Pacte mondial sur la migration : Quel avenir?

Fadlallah Fellat :  » Le PMM divise les pays européens et les disperse »

Entretien réalisé par Souad Mekkaoui

Dans le cadre de nos Dossiers du mois, nous nous penchons sur la Conférence intergouvernementale sur la Migration et l’adoption officielle du Pacte mondial pour des migrations sûres, ordonnées et régulières dont le Maroc est l’hôte, les 10 et 11 décembre 2018. Pour cela, MAROC DIPLOMATIQUE ouvre ses colonnes à des experts qui nous aideront à mieux comprendre les objectifs du Pacte mondial et son impact sur l’avenir des migrations et des politiques migratoires.
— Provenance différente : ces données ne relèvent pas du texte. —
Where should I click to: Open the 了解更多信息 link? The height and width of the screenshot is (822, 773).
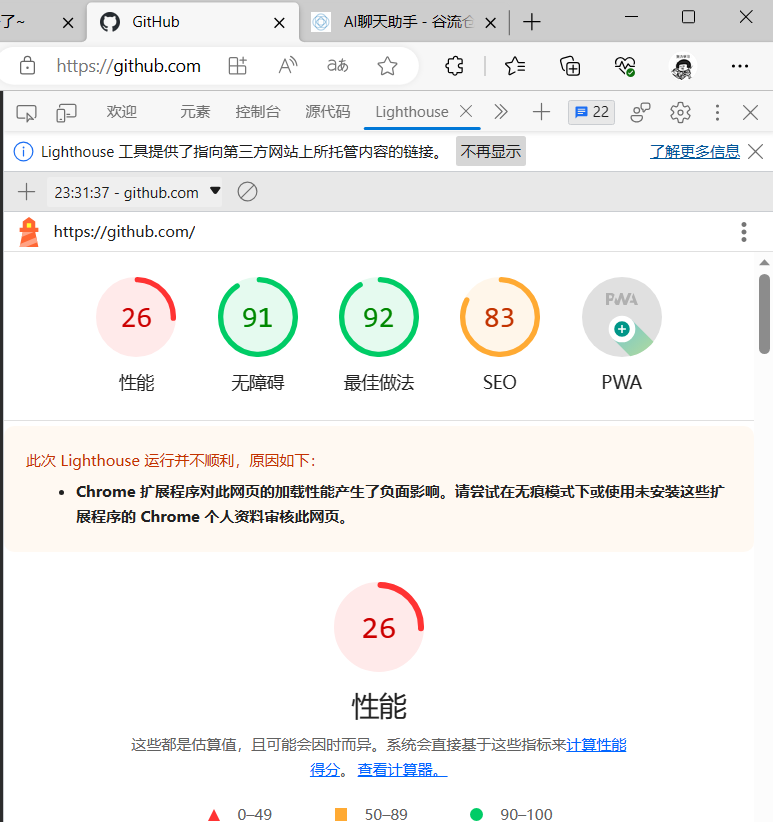(695, 152)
Nous vous invitons donc à lire l’entretien que Fadlallah Fellat, Ancien diplomate – Ministre Plénipotentiaire, Docteur en Sociologie du travail de l’emploi et de la Protection sociale, Expert en Politique Publiques Migratoires et Conférencier intervenant à l’Université de Bordeaux a bien voulu nous accorder.
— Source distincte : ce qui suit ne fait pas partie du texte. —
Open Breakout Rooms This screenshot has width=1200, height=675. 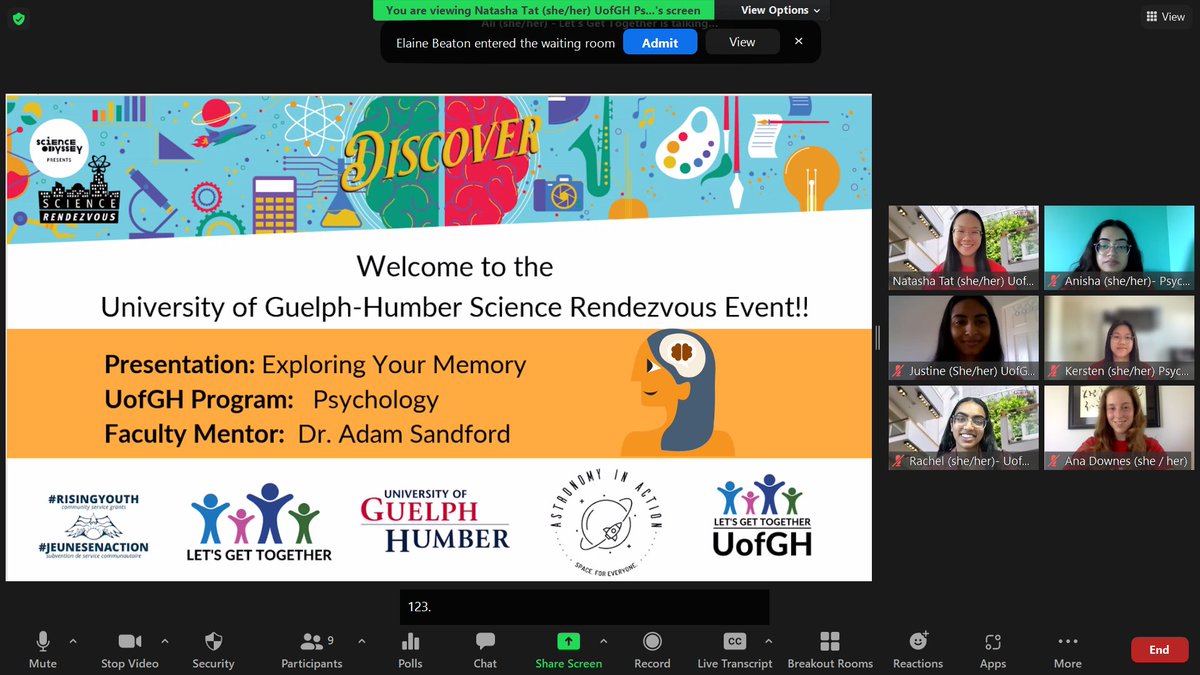(830, 649)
MAROC DIPLOMATIQUE : Le Pacte mondial pour les migrations sera le premier accord négocié entre gouvernements, sous les auspices des Nations Unies, et destiné à couvrir toutes les dimensions des migrations internationales à travers une approche globale et exhaustive. Quelle en est votre lecture?

L’idée principale du Pacte Mondial pour les Migrations (PMM) qui sera entériné à Marrakech, est parfaitement explicitée dans le titre «  … pour des migrations sûres, ordonnées et régulières ». Ce qui nous introduit directement dans le corps du texte. Il donne, dès le départ, le ton avec quelques mots clés appartenant au glossaire des organisations internationales qui promeuvent les migrations. L’on sait déjà de quoi le texte du PMM va parler avant d’en avoir lu le contenu. L’idée principale qui est celle de promouvoir les migrations reste cependant, à mon avis, une vision commune à long terme, un objectif global à atteindre par la communauté internationale qui reconnaît que les migrations internationales sont avantageuses, respectivement, pour les Etats et pour les migrants. Il s’agit là d’un idéal à atteindre au même titre que la liberté de circuler, de sortir et d’entrer, au même titre que le droit à la mobilité et le droit de migrer (qui reste à conquérir). En fait, le pacte est un texte anodin, classique qui ne fait que rappeler aux Etats qui ont déjà « signé », ratifié des conventions internationales sur les migrations qu’il ne faut pas laisser « sur le banc » des migrants qui contribuent au développement des pays d’accueil et des pays d’origine et qu’il constitue, tout simplement, un cadre de coopération internationale pour promouvoir les migrations, facteurs de développement durable.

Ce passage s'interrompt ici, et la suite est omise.